Requirement:
Repeat word for word every line of the data below, from the first through the line containing "Click the peak of the lightning area chart", and stop there.

Working data:
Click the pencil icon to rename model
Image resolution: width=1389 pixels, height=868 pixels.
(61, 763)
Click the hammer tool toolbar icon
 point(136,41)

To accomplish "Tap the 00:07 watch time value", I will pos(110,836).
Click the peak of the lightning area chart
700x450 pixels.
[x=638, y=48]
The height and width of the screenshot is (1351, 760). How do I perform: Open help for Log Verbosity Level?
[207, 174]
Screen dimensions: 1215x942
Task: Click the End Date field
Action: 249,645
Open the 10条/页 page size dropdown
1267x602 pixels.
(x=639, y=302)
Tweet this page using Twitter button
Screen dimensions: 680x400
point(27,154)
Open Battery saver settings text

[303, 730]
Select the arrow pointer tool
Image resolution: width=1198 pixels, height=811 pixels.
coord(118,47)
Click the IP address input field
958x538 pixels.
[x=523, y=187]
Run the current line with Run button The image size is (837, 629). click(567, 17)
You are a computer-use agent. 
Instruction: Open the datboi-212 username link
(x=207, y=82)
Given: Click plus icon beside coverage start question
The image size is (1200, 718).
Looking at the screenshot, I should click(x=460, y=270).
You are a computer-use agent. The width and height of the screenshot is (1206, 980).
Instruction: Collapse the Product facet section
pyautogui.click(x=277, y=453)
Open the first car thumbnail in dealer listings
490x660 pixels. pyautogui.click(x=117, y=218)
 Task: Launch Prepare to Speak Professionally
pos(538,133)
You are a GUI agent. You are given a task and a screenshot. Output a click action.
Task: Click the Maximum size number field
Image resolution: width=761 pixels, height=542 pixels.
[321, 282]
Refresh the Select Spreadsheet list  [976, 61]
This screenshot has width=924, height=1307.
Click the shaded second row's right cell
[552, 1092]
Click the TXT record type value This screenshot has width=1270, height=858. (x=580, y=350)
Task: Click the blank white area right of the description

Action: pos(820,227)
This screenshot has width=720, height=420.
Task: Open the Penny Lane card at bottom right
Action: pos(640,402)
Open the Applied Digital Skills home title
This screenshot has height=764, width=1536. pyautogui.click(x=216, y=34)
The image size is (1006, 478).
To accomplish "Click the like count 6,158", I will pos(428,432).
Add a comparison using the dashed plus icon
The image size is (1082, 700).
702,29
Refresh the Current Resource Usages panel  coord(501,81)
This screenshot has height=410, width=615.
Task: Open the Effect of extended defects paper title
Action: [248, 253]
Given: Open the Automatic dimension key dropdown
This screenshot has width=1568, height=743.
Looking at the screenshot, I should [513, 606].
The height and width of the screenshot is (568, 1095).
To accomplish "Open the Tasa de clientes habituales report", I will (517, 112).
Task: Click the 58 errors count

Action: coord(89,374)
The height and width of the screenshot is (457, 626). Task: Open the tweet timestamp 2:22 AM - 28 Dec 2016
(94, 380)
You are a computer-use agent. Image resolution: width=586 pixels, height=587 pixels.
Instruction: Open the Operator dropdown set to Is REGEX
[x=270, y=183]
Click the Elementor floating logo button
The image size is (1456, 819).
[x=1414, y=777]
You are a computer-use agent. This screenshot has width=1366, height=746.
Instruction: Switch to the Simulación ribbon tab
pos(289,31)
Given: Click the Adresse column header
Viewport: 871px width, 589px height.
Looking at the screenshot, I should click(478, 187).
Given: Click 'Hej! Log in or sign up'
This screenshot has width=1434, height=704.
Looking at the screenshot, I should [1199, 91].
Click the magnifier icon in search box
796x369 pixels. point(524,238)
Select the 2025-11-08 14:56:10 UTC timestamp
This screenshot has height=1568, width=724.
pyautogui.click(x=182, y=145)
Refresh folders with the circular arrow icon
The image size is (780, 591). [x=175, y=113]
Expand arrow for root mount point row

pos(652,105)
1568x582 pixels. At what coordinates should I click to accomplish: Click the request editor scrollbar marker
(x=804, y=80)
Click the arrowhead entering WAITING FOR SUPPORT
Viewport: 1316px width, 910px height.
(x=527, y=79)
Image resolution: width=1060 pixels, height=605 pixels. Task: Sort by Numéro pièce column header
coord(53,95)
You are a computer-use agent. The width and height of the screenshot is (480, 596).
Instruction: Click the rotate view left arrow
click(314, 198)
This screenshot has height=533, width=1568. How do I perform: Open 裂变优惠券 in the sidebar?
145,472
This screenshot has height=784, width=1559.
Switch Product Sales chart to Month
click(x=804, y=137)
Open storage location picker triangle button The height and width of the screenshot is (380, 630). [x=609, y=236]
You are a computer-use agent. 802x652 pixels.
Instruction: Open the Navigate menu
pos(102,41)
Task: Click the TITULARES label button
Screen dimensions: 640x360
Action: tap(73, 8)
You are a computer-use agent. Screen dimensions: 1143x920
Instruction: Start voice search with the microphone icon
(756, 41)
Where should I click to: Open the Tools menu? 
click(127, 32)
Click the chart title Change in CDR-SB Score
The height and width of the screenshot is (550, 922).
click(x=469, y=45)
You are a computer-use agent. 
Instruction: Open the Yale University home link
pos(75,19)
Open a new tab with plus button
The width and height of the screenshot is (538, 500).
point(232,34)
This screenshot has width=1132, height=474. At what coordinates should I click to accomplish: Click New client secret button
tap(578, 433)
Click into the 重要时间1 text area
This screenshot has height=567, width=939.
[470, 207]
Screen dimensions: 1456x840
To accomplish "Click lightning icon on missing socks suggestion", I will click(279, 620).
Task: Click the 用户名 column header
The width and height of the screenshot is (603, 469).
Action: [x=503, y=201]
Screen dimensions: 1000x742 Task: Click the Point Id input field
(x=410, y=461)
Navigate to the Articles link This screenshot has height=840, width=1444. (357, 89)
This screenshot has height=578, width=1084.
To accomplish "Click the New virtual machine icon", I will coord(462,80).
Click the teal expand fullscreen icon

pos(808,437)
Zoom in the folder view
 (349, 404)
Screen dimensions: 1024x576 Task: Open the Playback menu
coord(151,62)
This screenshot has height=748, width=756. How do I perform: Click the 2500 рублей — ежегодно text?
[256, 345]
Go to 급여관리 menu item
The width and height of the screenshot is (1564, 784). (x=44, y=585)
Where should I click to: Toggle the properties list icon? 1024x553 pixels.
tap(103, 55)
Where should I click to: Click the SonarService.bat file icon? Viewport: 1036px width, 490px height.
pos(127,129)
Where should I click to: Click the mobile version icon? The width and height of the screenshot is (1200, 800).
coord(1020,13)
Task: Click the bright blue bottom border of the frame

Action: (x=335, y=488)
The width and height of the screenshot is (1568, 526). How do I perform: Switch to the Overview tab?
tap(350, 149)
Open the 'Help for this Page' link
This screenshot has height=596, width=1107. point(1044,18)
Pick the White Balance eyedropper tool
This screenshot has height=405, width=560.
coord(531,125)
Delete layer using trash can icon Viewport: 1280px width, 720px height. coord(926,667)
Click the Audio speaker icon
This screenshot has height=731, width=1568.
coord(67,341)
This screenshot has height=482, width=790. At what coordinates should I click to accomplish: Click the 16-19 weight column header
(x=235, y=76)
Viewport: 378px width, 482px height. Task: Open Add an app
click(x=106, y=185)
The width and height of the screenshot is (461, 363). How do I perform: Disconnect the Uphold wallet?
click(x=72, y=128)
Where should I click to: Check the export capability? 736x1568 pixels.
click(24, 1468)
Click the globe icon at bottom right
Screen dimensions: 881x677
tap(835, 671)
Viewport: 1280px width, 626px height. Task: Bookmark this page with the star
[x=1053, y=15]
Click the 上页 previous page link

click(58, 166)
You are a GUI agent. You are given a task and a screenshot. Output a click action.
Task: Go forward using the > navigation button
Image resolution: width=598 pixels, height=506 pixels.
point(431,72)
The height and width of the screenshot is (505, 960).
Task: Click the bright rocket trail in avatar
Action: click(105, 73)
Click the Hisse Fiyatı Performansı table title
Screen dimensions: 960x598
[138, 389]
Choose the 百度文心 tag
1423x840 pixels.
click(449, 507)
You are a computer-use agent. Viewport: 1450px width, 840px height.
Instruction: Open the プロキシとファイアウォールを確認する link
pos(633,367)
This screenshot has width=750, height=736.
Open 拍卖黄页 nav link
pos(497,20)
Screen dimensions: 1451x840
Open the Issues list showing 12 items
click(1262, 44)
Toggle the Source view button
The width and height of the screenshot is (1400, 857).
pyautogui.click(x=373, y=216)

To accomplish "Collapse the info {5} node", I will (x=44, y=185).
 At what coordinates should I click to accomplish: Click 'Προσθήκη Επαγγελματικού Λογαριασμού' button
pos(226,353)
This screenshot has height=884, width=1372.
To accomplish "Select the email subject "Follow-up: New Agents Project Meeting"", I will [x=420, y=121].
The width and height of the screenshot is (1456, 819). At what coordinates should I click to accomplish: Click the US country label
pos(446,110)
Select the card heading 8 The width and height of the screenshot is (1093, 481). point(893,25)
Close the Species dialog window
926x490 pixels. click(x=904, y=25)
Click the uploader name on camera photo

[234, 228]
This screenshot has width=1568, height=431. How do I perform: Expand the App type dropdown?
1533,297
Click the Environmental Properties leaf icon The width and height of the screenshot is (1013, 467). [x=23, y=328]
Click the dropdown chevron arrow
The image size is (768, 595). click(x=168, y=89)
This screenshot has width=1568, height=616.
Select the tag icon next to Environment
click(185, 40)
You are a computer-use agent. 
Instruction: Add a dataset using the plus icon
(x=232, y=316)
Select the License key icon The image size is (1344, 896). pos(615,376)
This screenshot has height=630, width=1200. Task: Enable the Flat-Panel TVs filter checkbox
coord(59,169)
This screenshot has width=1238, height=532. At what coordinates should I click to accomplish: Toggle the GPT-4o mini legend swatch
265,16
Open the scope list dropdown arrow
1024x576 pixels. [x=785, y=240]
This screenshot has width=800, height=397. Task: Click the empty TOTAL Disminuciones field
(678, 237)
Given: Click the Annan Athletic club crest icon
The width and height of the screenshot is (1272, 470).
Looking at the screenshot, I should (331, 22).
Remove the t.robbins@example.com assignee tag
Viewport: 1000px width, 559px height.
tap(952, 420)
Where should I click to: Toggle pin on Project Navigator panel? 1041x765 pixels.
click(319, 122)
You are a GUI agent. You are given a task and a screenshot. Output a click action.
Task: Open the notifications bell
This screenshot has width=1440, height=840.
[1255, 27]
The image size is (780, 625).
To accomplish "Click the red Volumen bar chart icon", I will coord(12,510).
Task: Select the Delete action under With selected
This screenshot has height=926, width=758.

Written answer:
Click the pencil icon to rename model
Image resolution: width=1389 pixels, height=868 pixels.
(61, 763)
Click the hammer tool toolbar icon
 point(136,41)

To accomplish "Tap the 00:07 watch time value", I will pos(110,836).
Click the peak of the lightning area chart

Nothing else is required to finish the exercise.